+++ DATA FOR PROCESSING

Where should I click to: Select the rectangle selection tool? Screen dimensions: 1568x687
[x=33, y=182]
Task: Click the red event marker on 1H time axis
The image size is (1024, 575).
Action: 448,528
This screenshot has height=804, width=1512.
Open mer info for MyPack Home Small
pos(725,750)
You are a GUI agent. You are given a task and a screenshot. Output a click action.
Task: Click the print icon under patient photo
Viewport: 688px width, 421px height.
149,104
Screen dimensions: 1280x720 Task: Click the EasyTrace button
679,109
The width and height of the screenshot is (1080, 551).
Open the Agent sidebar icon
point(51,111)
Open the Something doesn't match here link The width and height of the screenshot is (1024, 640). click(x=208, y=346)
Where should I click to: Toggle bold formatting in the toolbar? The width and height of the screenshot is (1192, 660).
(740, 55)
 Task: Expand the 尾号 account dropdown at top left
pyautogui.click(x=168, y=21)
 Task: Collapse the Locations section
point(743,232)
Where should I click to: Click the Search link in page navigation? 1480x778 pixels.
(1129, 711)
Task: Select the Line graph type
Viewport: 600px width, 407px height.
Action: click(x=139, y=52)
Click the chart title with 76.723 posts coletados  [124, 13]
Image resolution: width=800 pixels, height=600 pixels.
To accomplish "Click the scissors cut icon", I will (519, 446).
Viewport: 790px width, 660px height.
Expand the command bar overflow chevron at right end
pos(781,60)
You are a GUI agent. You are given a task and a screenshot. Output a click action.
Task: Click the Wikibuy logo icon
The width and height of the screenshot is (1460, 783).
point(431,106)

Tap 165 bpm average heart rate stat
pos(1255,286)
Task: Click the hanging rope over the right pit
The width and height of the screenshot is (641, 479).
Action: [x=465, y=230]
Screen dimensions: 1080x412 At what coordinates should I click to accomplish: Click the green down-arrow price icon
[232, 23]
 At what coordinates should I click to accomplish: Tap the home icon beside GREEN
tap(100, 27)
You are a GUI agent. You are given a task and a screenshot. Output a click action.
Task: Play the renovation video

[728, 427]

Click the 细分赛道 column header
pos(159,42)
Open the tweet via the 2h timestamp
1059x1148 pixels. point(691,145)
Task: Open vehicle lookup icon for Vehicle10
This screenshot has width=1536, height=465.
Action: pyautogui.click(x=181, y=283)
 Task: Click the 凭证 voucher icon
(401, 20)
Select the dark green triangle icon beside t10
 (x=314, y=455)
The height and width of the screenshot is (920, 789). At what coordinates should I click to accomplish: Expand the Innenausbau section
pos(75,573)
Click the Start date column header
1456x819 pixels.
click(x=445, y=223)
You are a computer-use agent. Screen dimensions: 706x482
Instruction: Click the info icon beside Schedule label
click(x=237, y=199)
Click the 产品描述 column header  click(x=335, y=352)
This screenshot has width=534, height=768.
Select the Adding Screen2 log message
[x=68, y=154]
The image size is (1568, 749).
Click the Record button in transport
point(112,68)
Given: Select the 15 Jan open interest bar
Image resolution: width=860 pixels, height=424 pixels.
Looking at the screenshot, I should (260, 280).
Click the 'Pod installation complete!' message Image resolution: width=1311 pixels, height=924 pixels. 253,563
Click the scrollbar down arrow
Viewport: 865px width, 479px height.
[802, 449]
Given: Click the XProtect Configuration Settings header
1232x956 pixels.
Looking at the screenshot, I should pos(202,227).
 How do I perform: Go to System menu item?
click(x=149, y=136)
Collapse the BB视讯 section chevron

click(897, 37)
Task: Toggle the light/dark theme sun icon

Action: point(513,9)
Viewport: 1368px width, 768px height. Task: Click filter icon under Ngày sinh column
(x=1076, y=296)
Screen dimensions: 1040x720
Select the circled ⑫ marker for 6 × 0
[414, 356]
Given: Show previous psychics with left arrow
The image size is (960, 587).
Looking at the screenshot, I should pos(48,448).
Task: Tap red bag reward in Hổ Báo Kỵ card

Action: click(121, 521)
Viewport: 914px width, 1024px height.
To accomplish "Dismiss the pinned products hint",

++++++

- **ASSIGNED TASK**: What is needed is an exact copy of the entries from their first line down to the line with "Image resolution: width=800", that line included, and nothing beyond it.

- **RESPONSE AREA**:
Where should I click to: Select the rectangle selection tool? Screen dimensions: 1568x687
[x=33, y=182]
Task: Click the red event marker on 1H time axis
The image size is (1024, 575).
Action: 448,528
This screenshot has height=804, width=1512.
Open mer info for MyPack Home Small
pos(725,750)
You are a GUI agent. You are given a task and a screenshot. Output a click action.
Task: Click the print icon under patient photo
Viewport: 688px width, 421px height.
149,104
Screen dimensions: 1280x720 Task: Click the EasyTrace button
679,109
The width and height of the screenshot is (1080, 551).
Open the Agent sidebar icon
point(51,111)
Open the Something doesn't match here link The width and height of the screenshot is (1024, 640). click(x=208, y=346)
Where should I click to: Toggle bold formatting in the toolbar? The width and height of the screenshot is (1192, 660).
(740, 55)
 Task: Expand the 尾号 account dropdown at top left
pyautogui.click(x=168, y=21)
 Task: Collapse the Locations section
point(743,232)
Where should I click to: Click the Search link in page navigation? 1480x778 pixels.
(1129, 711)
Task: Select the Line graph type
Viewport: 600px width, 407px height.
Action: click(x=139, y=52)
Click the chart title with 76.723 posts coletados  [124, 13]
Image resolution: width=800 pixels, height=600 pixels.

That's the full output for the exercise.